The lovely Westport resident I drove to the polls this morning walked with a cane and some difficulty – and she managed to get there and vote. Please, everyone: Exercise your right to vote.

Turnout here yesterday — for an election that will help determine the future of our middle schools, redistricting, affordable housing, the vitality of downtown, taxes, and much more — was about 33%.

That’s right: One of you voted. Two others did not.

That’s embarrassing.

And shameful.

Here’s my two cents: If you were eligible to vote yesterday, but found some reason not to, you forfeit your right to criticize any political decision made in town for the next 2 years.

Elections have consequences. Every vote counts.

Did we count yours?

 

Is Halloween On Or Off? Check In Here!

Yesterday, town officials sent out a message about Halloween. They said:

Because trick-or-treating is not a town-sponsored event, the team agreed that it is best to leave the decision up to families and individual neighborhoods to change the night within their own neighborhood.

Makes sense. But at 10 a.m. — with rain coming down, and light rain and showers forecast for the rest of the day — how to decide?

“06880” rides to the rescue.

Click “Comments” below to weigh in: Trick or treat tonight?
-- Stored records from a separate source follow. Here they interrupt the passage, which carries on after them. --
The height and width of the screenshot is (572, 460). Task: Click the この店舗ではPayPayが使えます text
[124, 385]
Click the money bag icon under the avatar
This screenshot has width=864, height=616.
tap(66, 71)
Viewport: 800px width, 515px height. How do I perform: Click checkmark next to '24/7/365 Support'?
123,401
Tomorrow? Saturday? Some other solution?

“06880” won’t render an official verdict. As town officials noted, that’s up to Westport families and neighborhoods.

But at least you’ve got a forum now to debate, and come to a consensus.

Trick or treat!

Will Westporters trick-or-treat — or welcome guests — tonight? You decide! (Photo/Betsy P. Kahn)

Signing Up A Thief

Lawn signs — which really should be called “traffic island signs,” but that takes too long to say — are an easy, cost-effective way of advertising a political campaign, non-profit fundraiser, school play or sports tryouts.
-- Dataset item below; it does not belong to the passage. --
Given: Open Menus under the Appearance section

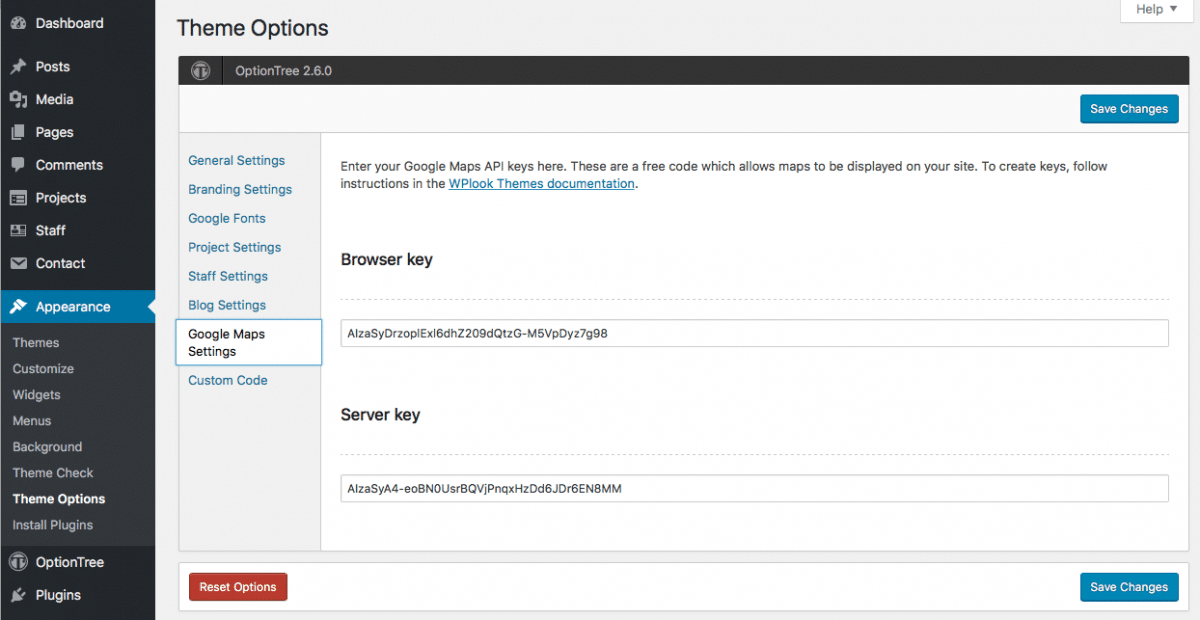Looking at the screenshot, I should coord(31,420).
Plenty of Westporters don’t like them. They clutter the landscape. Plus, many individuals and organizations ignore town regulations governing their placement and duration.
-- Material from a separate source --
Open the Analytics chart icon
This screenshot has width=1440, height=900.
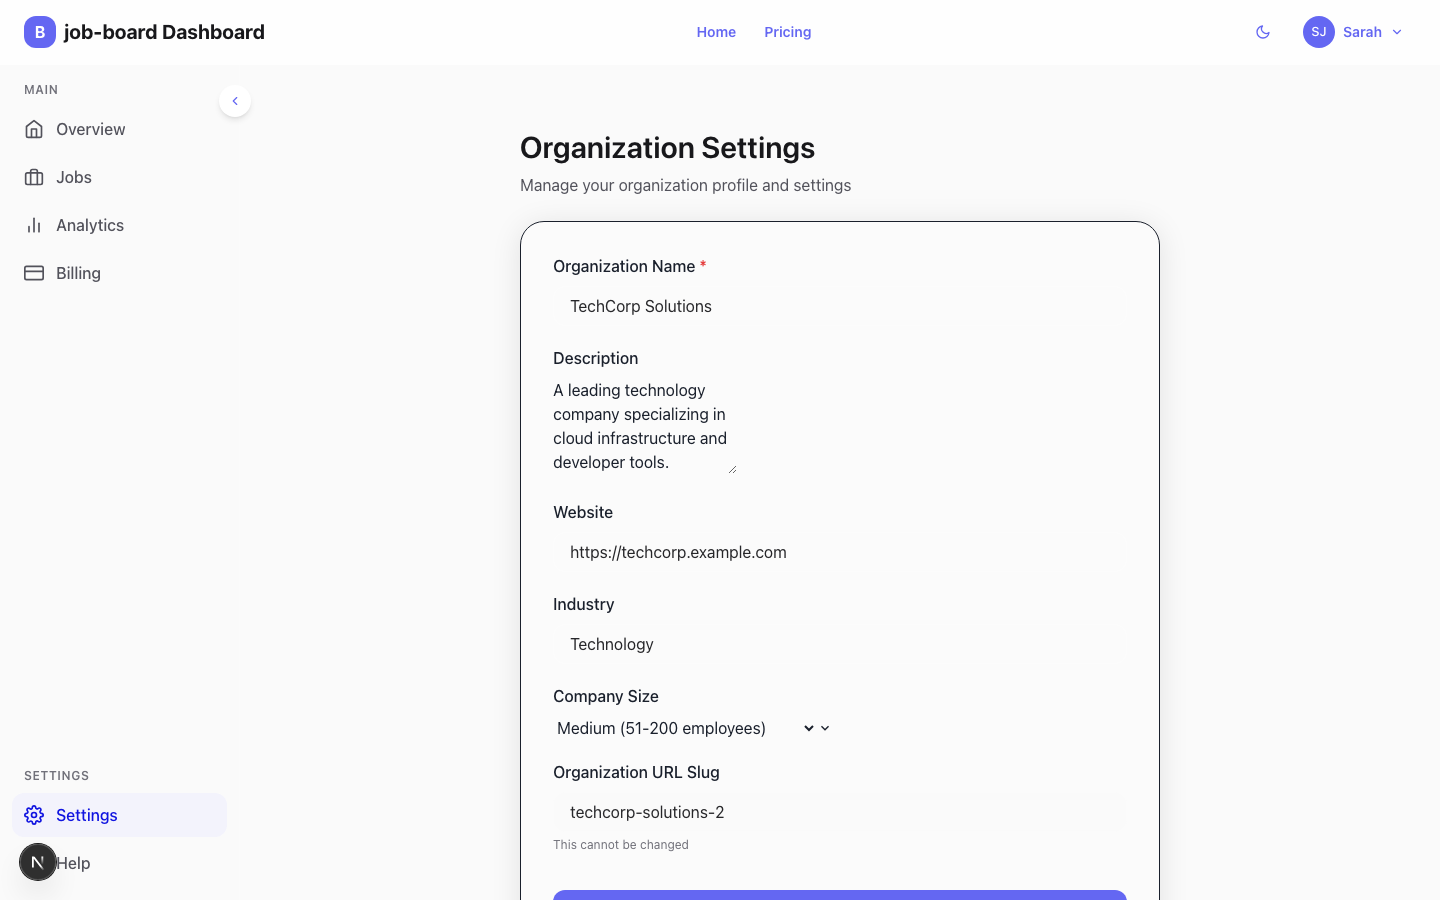(x=34, y=225)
But one person really hates them. He (or she)* deliberately removed several signs from the North Avenue traffic circle at Long Lots Road. Others were taken from Bulkley Avenue and Greens Farms Road.

We can’t tell whether the vigilante took signs for non-profits, candidates, or both. All the evidence is gone.

Well,  not all. The metal frames remain.

The traffic circle at Long Lots and North Avenue.

That’s a deliberate act.

You can love the signs. You can hate them.

But you can’t take them.

And you sure can’t take them, leaving only the frames behind.

That just advertises you’re a jerk.

* Though for some reason I’d bet anything it’s a guy.